» **Work instructions**
Convert the data from the line containing "Given: Open the File menu" through the line containing "Looking at the" into a Markdown table with the columns Row and Data line, numbering each line and skipping any blank ones. Leave the pictures out.

» **Materials provided**
(begin)

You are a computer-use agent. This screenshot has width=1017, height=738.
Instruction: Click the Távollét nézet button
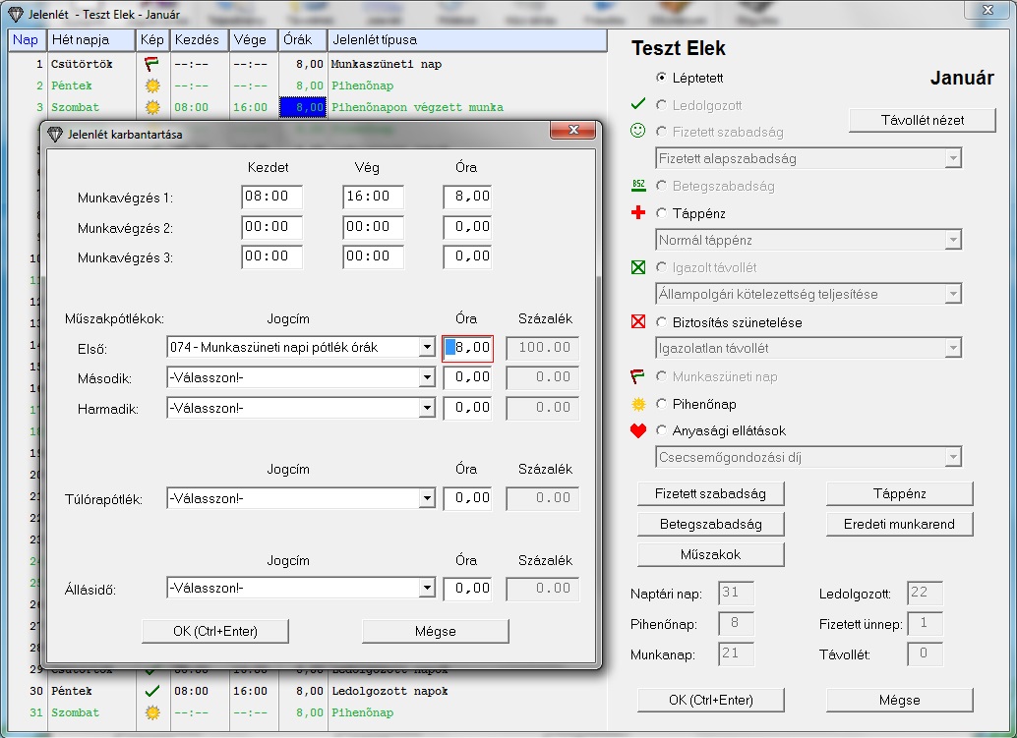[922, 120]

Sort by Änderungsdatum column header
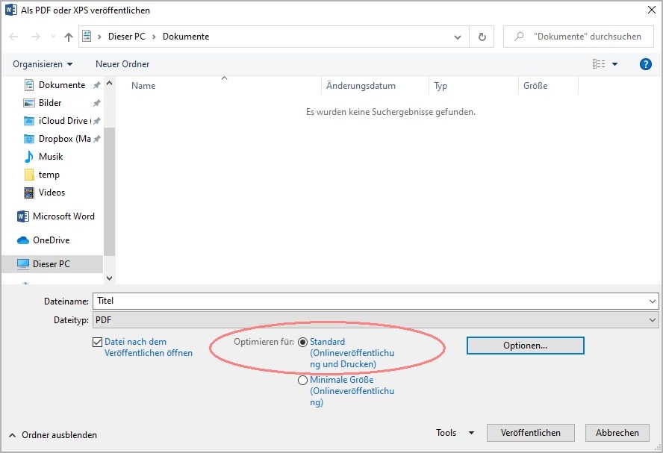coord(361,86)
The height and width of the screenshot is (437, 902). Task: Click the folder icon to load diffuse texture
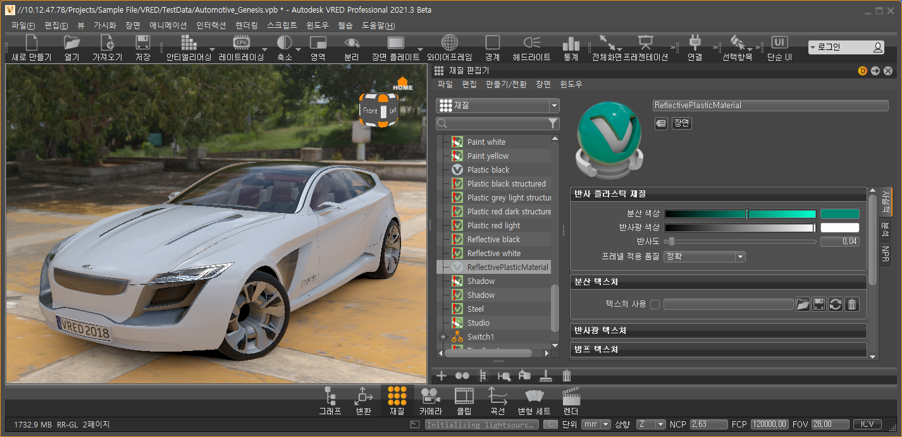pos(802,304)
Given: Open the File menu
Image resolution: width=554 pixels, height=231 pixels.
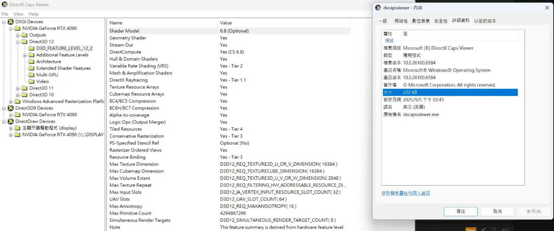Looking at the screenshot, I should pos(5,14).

(end)
(begin)

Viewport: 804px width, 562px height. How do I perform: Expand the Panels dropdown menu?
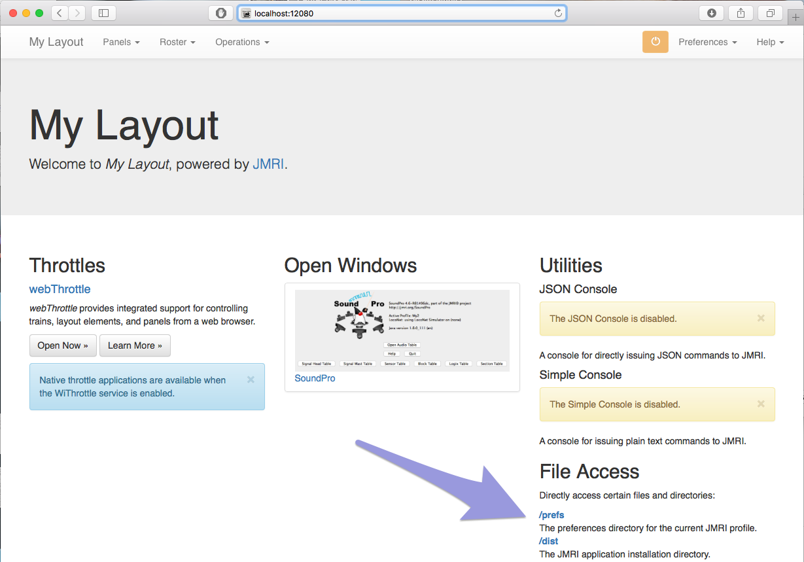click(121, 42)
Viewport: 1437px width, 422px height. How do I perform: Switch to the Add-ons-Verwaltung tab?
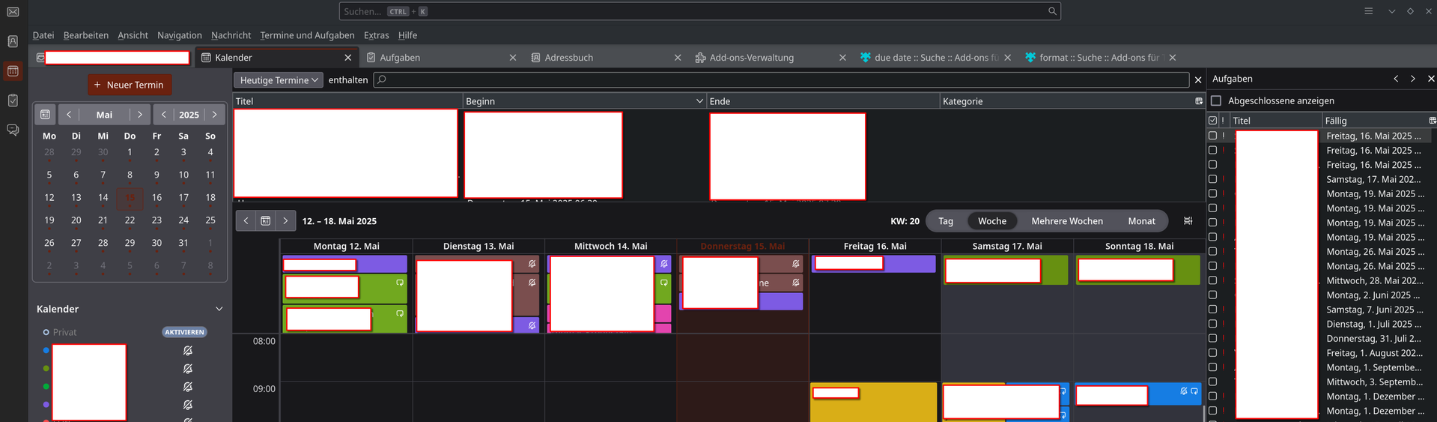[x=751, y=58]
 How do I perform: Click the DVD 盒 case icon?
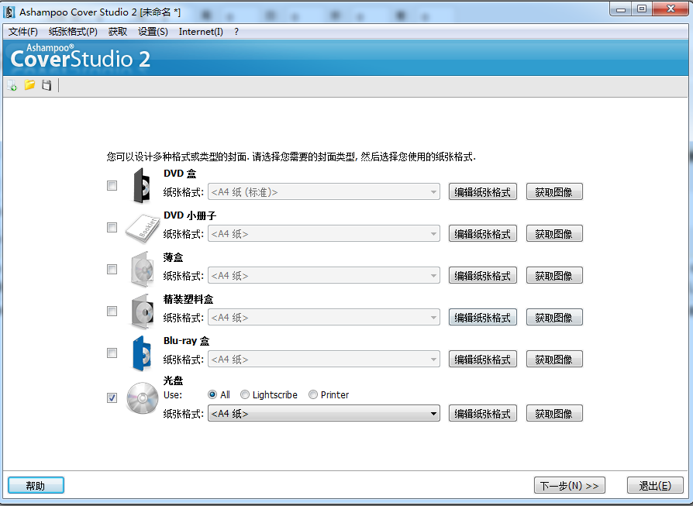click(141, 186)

(end)

» **Solution to this exercise**
| Row | Data line |
|---|---|
| 1 | Given: Open the File menu |
| 2 | Image resolution: width=554 pixels, height=231 pixels. |
| 3 | Looking at the screenshot, I should pos(5,14). |